[DATASET ENTRIES — start]

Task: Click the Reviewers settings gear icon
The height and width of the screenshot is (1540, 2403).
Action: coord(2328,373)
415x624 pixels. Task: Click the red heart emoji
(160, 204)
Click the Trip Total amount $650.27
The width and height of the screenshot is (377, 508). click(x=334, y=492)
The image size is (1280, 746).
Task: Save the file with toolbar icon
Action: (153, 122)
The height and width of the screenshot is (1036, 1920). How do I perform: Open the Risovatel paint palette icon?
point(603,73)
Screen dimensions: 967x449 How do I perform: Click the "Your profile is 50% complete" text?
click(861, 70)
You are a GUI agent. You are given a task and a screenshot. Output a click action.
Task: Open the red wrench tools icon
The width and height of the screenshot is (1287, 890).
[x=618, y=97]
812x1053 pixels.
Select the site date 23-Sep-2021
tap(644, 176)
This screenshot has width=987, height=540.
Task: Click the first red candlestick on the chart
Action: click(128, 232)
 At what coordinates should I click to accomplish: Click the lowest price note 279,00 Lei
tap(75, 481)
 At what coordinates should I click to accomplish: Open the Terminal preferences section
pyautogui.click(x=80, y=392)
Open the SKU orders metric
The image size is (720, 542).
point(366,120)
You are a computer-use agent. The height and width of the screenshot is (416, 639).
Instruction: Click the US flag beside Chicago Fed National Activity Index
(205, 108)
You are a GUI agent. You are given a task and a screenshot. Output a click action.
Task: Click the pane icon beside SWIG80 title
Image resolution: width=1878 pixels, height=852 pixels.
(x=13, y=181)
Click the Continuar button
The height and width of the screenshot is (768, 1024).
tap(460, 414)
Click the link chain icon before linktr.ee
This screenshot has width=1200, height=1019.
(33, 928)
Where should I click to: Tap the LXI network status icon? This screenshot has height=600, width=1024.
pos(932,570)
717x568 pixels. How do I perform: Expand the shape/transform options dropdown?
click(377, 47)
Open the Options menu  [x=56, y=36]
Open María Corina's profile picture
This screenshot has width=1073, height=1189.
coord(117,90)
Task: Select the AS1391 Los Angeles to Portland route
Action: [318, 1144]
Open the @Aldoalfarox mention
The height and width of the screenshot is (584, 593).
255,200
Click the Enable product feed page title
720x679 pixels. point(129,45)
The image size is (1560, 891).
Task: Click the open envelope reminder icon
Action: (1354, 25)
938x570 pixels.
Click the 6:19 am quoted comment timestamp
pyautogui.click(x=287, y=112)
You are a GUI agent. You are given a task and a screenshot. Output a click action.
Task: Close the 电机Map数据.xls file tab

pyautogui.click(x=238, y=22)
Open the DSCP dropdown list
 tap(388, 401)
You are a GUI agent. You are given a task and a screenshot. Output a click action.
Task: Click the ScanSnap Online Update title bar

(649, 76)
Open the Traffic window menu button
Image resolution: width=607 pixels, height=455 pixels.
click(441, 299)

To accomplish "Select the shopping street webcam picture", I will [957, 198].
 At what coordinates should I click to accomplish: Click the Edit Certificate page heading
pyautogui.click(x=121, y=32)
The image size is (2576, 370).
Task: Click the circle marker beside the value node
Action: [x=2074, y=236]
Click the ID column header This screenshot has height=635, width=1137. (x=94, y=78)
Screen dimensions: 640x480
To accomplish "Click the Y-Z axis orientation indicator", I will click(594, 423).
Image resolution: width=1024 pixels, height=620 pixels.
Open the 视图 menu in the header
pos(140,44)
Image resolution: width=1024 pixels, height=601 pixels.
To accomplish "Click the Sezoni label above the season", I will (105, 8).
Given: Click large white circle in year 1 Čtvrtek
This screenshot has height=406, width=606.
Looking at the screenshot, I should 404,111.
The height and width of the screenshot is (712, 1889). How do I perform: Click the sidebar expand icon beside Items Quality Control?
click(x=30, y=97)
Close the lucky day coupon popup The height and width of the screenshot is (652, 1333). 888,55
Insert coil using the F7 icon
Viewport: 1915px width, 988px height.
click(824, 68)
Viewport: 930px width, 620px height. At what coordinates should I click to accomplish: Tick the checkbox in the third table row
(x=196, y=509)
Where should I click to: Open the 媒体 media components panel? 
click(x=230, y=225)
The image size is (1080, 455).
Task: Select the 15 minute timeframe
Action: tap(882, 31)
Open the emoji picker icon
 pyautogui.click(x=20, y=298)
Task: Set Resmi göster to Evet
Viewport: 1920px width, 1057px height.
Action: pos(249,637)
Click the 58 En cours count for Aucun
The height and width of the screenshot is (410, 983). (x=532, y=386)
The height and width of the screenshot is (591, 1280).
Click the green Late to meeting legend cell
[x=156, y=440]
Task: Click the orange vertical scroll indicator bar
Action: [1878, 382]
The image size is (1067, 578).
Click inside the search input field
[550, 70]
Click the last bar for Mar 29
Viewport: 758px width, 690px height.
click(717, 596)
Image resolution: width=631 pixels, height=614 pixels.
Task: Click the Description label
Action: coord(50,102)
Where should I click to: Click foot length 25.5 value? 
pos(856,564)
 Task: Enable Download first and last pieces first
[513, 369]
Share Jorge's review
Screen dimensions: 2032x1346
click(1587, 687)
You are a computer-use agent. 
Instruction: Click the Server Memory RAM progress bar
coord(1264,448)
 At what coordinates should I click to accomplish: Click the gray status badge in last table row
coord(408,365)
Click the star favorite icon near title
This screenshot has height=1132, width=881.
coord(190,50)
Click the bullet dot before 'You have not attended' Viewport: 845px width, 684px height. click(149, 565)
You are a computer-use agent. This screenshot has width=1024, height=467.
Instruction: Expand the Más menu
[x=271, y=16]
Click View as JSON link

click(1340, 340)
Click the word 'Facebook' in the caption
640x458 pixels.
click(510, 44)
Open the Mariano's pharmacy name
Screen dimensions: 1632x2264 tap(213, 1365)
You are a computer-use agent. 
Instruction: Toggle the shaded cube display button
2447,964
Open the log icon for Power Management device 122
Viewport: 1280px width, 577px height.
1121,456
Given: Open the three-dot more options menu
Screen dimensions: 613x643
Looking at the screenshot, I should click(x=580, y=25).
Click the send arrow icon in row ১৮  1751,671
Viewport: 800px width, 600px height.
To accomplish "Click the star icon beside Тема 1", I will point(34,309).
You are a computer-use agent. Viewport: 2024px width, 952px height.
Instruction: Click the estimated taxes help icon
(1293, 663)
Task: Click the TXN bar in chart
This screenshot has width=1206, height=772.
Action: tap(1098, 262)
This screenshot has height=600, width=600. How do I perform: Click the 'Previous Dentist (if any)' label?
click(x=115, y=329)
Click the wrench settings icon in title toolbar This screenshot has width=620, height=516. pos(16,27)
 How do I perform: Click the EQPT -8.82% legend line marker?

[DATASET ENTRIES — finish]

### EXERCISE GOAL:
Repeat all of the records, letter for letter.

### TASK OUTPUT:
Task: Click the Reviewers settings gear icon
The height and width of the screenshot is (1540, 2403).
Action: coord(2328,373)
415x624 pixels. Task: Click the red heart emoji
(160, 204)
Click the Trip Total amount $650.27
The width and height of the screenshot is (377, 508). click(x=334, y=492)
The image size is (1280, 746).
Task: Save the file with toolbar icon
Action: (153, 122)
The height and width of the screenshot is (1036, 1920). How do I perform: Open the Risovatel paint palette icon?
point(603,73)
Screen dimensions: 967x449 How do I perform: Click the "Your profile is 50% complete" text?
click(861, 70)
You are a GUI agent. You are given a task and a screenshot. Output a click action.
Task: Open the red wrench tools icon
The width and height of the screenshot is (1287, 890).
[x=618, y=97]
812x1053 pixels.
Select the site date 23-Sep-2021
tap(644, 176)
This screenshot has width=987, height=540.
Task: Click the first red candlestick on the chart
Action: click(128, 232)
 At what coordinates should I click to accomplish: Click the lowest price note 279,00 Lei
tap(75, 481)
 At what coordinates should I click to accomplish: Open the Terminal preferences section
pyautogui.click(x=80, y=392)
Open the SKU orders metric
The image size is (720, 542).
point(366,120)
You are a computer-use agent. The height and width of the screenshot is (416, 639).
Instruction: Click the US flag beside Chicago Fed National Activity Index
(205, 108)
You are a GUI agent. You are given a task and a screenshot. Output a click action.
Task: Click the pane icon beside SWIG80 title
Image resolution: width=1878 pixels, height=852 pixels.
(x=13, y=181)
Click the Continuar button
The height and width of the screenshot is (768, 1024).
tap(460, 414)
Click the link chain icon before linktr.ee
This screenshot has width=1200, height=1019.
(33, 928)
Where should I click to: Tap the LXI network status icon? This screenshot has height=600, width=1024.
pos(932,570)
717x568 pixels. How do I perform: Expand the shape/transform options dropdown?
click(377, 47)
Open the Options menu  [x=56, y=36]
Open María Corina's profile picture
This screenshot has width=1073, height=1189.
coord(117,90)
Task: Select the AS1391 Los Angeles to Portland route
Action: [318, 1144]
Open the @Aldoalfarox mention
The height and width of the screenshot is (584, 593).
255,200
Click the Enable product feed page title
720x679 pixels. point(129,45)
The image size is (1560, 891).
Task: Click the open envelope reminder icon
Action: (1354, 25)
938x570 pixels.
Click the 6:19 am quoted comment timestamp
pyautogui.click(x=287, y=112)
You are a GUI agent. You are given a task and a screenshot. Output a click action.
Task: Close the 电机Map数据.xls file tab

pyautogui.click(x=238, y=22)
Open the DSCP dropdown list
 tap(388, 401)
You are a GUI agent. You are given a task and a screenshot. Output a click action.
Task: Click the ScanSnap Online Update title bar

(649, 76)
Open the Traffic window menu button
Image resolution: width=607 pixels, height=455 pixels.
click(441, 299)

To accomplish "Select the shopping street webcam picture", I will [957, 198].
 At what coordinates should I click to accomplish: Click the Edit Certificate page heading
pyautogui.click(x=121, y=32)
The image size is (2576, 370).
Task: Click the circle marker beside the value node
Action: [x=2074, y=236]
Click the ID column header This screenshot has height=635, width=1137. (x=94, y=78)
Screen dimensions: 640x480
To accomplish "Click the Y-Z axis orientation indicator", I will click(594, 423).
Image resolution: width=1024 pixels, height=620 pixels.
Open the 视图 menu in the header
pos(140,44)
Image resolution: width=1024 pixels, height=601 pixels.
To accomplish "Click the Sezoni label above the season", I will (105, 8).
Given: Click large white circle in year 1 Čtvrtek
This screenshot has height=406, width=606.
Looking at the screenshot, I should 404,111.
The height and width of the screenshot is (712, 1889). How do I perform: Click the sidebar expand icon beside Items Quality Control?
click(x=30, y=97)
Close the lucky day coupon popup The height and width of the screenshot is (652, 1333). 888,55
Insert coil using the F7 icon
Viewport: 1915px width, 988px height.
click(824, 68)
Viewport: 930px width, 620px height. At what coordinates should I click to accomplish: Tick the checkbox in the third table row
(x=196, y=509)
Where should I click to: Open the 媒体 media components panel? 
click(x=230, y=225)
The image size is (1080, 455).
Task: Select the 15 minute timeframe
Action: tap(882, 31)
Open the emoji picker icon
 pyautogui.click(x=20, y=298)
Task: Set Resmi göster to Evet
Viewport: 1920px width, 1057px height.
Action: pos(249,637)
Click the 58 En cours count for Aucun
The height and width of the screenshot is (410, 983). (x=532, y=386)
The height and width of the screenshot is (591, 1280).
Click the green Late to meeting legend cell
[x=156, y=440]
Task: Click the orange vertical scroll indicator bar
Action: [1878, 382]
The image size is (1067, 578).
Click inside the search input field
[550, 70]
Click the last bar for Mar 29
Viewport: 758px width, 690px height.
click(717, 596)
Image resolution: width=631 pixels, height=614 pixels.
Task: Click the Description label
Action: coord(50,102)
Where should I click to: Click foot length 25.5 value? 
pos(856,564)
 Task: Enable Download first and last pieces first
[513, 369]
Share Jorge's review
Screen dimensions: 2032x1346
click(1587, 687)
You are a computer-use agent. 
Instruction: Click the Server Memory RAM progress bar
coord(1264,448)
 At what coordinates should I click to accomplish: Click the gray status badge in last table row
coord(408,365)
Click the star favorite icon near title
This screenshot has height=1132, width=881.
coord(190,50)
Click the bullet dot before 'You have not attended' Viewport: 845px width, 684px height. click(149, 565)
You are a computer-use agent. This screenshot has width=1024, height=467.
Instruction: Expand the Más menu
[x=271, y=16]
Click View as JSON link

click(1340, 340)
Click the word 'Facebook' in the caption
640x458 pixels.
click(510, 44)
Open the Mariano's pharmacy name
Screen dimensions: 1632x2264 tap(213, 1365)
You are a computer-use agent. 
Instruction: Toggle the shaded cube display button
2447,964
Open the log icon for Power Management device 122
Viewport: 1280px width, 577px height.
1121,456
Given: Open the three-dot more options menu
Screen dimensions: 613x643
Looking at the screenshot, I should click(x=580, y=25).
Click the send arrow icon in row ১৮  1751,671
Viewport: 800px width, 600px height.
To accomplish "Click the star icon beside Тема 1", I will point(34,309).
You are a computer-use agent. Viewport: 2024px width, 952px height.
Instruction: Click the estimated taxes help icon
(1293, 663)
Task: Click the TXN bar in chart
This screenshot has width=1206, height=772.
Action: tap(1098, 262)
This screenshot has height=600, width=600. How do I perform: Click the 'Previous Dentist (if any)' label?
click(x=115, y=329)
Click the wrench settings icon in title toolbar This screenshot has width=620, height=516. pos(16,27)
 How do I perform: Click the EQPT -8.82% legend line marker?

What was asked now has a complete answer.